EXERCISE GOAL -
Find each row containing the word "Toggle" with the same capitalization, and copy those rows out in full.
>>>>>
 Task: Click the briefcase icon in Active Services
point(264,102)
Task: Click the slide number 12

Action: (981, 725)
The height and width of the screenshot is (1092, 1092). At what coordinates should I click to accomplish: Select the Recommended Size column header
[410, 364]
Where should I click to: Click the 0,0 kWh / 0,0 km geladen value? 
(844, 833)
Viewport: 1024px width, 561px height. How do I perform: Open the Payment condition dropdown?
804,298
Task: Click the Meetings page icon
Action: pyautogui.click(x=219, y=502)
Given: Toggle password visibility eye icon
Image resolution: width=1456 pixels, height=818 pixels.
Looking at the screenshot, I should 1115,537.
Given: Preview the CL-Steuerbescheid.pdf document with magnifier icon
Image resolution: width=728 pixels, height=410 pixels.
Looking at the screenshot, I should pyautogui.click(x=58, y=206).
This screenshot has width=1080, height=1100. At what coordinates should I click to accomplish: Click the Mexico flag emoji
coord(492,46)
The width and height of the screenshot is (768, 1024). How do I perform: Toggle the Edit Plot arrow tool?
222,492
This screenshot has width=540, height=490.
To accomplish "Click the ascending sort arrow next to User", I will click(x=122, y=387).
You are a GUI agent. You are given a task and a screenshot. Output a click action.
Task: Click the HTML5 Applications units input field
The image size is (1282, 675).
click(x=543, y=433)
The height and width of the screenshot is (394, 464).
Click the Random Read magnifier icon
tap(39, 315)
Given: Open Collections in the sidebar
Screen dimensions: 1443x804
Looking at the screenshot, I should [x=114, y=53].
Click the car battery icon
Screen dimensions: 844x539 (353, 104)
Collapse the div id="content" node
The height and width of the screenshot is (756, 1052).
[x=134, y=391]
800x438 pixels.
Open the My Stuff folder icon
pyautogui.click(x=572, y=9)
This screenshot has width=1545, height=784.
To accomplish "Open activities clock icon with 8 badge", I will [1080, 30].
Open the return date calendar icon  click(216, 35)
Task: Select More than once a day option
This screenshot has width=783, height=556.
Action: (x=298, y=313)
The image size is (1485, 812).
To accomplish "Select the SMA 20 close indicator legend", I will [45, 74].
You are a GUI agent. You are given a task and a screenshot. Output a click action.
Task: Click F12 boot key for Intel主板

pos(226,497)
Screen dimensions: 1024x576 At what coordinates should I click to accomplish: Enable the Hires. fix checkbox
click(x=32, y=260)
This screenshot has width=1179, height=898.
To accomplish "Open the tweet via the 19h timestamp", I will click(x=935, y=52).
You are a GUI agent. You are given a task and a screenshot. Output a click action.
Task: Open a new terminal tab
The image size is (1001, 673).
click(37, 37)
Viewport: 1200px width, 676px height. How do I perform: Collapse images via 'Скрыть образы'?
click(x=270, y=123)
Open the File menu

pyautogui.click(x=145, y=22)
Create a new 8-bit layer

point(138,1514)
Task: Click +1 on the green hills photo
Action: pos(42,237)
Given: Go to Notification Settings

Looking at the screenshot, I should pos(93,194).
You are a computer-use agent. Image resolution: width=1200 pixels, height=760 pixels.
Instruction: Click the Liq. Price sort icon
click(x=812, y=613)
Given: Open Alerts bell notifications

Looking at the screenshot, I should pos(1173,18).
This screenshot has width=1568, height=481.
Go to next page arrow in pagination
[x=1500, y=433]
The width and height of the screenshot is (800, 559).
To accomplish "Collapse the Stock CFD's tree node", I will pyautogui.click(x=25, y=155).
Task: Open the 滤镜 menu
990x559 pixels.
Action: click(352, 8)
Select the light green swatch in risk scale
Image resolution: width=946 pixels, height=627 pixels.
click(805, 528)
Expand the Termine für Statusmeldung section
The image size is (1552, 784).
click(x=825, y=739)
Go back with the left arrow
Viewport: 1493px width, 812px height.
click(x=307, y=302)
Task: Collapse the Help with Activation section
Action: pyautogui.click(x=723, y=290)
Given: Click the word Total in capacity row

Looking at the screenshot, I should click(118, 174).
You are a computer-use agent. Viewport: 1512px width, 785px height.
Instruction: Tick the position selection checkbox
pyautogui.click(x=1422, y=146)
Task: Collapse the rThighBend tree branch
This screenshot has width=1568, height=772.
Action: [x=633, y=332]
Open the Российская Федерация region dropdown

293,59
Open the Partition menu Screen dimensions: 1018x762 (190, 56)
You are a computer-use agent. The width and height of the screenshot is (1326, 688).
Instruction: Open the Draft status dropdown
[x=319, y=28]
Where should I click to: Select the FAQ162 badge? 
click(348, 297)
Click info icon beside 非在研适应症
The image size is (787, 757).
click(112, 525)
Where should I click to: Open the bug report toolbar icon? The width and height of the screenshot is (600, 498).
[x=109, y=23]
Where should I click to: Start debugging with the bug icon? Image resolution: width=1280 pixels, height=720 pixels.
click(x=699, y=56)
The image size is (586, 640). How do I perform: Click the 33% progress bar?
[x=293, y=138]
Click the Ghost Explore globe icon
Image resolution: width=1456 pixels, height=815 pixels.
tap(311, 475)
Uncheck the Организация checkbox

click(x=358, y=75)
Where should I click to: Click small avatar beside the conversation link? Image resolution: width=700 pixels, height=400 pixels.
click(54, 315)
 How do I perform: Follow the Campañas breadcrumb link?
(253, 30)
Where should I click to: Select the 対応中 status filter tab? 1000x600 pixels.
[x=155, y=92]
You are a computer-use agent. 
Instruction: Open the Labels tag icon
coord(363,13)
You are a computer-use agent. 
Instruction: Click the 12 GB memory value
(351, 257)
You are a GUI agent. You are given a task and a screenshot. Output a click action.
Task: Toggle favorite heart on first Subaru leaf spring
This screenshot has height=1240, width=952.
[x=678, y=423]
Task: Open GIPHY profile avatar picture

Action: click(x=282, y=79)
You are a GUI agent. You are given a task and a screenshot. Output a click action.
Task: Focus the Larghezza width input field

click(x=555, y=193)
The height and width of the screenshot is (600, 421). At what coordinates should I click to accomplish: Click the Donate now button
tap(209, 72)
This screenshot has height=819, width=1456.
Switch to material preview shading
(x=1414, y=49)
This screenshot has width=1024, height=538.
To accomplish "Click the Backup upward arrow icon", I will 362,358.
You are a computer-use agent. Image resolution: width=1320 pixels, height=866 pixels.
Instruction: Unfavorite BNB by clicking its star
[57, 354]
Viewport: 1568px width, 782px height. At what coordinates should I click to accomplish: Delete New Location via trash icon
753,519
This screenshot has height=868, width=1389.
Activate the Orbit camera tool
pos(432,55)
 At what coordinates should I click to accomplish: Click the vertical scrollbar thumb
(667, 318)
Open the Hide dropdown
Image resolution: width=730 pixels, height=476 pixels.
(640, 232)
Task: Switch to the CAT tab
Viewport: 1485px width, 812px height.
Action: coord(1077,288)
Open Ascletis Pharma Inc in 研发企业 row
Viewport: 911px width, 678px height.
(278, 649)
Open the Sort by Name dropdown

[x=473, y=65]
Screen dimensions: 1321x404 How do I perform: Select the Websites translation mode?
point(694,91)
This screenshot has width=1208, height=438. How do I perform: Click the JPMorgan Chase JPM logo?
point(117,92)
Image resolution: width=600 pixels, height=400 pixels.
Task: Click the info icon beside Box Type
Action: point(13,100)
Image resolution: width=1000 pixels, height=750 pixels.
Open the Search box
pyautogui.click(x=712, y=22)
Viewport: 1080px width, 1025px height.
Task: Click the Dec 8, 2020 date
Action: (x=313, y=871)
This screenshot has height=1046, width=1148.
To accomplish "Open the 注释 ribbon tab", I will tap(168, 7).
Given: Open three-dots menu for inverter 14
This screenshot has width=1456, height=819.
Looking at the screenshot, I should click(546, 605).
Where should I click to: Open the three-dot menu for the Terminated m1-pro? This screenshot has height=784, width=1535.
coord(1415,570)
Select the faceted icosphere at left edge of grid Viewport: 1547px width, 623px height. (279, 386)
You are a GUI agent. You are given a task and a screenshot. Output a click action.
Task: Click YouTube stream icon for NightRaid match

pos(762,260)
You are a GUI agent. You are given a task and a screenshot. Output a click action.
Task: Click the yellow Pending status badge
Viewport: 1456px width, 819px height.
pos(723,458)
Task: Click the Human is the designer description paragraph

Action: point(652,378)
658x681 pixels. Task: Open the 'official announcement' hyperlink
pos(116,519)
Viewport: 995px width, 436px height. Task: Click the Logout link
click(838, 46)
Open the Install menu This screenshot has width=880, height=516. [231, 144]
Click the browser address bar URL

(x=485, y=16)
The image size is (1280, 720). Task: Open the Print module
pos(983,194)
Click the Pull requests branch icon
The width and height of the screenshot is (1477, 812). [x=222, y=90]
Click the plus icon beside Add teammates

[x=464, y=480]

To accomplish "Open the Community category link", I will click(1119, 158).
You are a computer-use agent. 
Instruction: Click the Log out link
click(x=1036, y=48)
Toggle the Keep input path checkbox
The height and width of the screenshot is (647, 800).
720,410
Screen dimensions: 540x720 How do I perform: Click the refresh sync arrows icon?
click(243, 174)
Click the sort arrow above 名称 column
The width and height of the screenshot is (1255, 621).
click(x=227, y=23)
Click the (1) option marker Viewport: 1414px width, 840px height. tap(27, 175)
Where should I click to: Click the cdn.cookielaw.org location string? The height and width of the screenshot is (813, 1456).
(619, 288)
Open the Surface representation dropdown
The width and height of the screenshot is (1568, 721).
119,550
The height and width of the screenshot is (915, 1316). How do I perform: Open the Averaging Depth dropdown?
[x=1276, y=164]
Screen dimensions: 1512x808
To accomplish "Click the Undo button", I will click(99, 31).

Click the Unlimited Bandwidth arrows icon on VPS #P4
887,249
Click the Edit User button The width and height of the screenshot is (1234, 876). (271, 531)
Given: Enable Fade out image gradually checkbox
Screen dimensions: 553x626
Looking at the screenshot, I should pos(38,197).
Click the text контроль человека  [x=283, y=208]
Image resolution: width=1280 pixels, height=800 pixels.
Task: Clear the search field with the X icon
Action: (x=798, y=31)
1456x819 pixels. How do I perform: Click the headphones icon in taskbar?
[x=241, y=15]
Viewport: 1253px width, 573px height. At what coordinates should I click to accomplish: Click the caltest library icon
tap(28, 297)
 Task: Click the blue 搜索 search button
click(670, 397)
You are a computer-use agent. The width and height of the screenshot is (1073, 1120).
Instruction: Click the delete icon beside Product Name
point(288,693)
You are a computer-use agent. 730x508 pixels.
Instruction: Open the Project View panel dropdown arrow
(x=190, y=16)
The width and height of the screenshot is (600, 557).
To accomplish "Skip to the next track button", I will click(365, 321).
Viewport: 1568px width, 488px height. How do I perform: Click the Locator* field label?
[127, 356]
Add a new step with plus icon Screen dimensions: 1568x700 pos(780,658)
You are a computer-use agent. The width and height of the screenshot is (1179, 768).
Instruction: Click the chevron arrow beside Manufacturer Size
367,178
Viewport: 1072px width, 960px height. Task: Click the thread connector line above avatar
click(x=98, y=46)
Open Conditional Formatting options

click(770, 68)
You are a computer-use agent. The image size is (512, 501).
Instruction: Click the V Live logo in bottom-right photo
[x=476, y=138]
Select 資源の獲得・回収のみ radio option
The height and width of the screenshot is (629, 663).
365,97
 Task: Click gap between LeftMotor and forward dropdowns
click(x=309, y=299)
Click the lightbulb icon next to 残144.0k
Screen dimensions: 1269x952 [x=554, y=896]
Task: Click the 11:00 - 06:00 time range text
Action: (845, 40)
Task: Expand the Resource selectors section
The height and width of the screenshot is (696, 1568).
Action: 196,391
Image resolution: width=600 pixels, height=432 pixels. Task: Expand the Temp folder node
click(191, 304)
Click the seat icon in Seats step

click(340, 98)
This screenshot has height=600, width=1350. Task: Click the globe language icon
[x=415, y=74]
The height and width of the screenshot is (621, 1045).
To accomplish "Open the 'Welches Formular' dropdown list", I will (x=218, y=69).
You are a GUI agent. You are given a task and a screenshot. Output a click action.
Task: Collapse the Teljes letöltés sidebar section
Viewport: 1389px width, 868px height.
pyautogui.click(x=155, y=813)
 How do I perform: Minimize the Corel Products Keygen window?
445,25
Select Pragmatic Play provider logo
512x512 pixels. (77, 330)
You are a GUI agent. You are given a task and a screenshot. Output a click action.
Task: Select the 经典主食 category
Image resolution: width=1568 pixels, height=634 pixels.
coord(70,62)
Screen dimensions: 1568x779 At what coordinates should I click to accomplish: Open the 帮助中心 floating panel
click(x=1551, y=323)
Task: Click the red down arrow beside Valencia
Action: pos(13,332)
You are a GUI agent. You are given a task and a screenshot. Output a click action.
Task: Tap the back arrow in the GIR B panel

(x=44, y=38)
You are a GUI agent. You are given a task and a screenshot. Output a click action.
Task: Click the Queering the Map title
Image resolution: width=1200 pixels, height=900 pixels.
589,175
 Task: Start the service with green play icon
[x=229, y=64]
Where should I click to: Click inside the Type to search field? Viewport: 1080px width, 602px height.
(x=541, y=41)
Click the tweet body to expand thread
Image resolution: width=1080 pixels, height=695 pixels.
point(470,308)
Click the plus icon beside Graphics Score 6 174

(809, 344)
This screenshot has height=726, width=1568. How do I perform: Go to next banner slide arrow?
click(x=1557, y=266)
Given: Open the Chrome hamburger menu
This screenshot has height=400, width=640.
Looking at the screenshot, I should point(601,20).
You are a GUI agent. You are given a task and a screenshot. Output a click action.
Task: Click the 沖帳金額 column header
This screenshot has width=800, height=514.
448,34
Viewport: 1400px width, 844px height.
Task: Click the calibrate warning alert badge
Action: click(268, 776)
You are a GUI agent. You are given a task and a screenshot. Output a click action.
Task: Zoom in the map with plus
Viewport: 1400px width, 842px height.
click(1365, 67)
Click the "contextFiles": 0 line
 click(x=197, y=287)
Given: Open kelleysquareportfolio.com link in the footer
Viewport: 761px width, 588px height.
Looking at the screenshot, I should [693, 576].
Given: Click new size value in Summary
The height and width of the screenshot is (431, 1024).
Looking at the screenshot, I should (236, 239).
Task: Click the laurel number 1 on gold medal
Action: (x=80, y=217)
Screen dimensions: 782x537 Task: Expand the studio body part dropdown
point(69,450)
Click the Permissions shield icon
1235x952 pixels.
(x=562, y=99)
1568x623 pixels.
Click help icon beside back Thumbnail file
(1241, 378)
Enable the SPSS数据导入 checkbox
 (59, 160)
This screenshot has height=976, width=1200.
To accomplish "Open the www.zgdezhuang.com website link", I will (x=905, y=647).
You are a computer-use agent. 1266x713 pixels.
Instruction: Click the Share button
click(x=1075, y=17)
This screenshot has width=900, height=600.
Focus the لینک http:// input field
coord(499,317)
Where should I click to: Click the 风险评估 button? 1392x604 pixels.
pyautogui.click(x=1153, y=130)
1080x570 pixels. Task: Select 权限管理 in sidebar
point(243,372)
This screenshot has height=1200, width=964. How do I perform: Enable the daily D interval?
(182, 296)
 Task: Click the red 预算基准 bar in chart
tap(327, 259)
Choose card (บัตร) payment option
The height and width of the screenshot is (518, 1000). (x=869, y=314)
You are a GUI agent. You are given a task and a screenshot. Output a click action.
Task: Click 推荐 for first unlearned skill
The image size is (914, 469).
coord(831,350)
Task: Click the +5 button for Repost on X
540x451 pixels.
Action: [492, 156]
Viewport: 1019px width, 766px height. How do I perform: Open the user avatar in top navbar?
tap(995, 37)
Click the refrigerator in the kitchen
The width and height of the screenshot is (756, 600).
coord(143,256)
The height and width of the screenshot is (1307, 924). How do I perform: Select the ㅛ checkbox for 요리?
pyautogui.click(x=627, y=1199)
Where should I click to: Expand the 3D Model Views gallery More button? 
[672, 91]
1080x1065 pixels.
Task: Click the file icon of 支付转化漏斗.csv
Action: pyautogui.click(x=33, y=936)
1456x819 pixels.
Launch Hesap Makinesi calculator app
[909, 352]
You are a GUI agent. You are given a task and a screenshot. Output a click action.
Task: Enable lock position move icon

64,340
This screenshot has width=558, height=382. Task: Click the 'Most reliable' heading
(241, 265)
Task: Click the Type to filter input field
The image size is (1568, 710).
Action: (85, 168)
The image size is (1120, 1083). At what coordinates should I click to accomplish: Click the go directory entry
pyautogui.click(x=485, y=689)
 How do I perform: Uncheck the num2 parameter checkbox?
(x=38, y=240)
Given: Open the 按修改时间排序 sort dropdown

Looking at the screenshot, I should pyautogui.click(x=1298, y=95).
<<<<<
PROBLEM SOLUTION -
Given: Toggle password visibility eye icon
The width and height of the screenshot is (768, 1024). How do I perform: Toggle the Edit Plot arrow tool?
Task: Toggle favorite heart on first Subaru leaf spring
Toggle the Keep input path checkbox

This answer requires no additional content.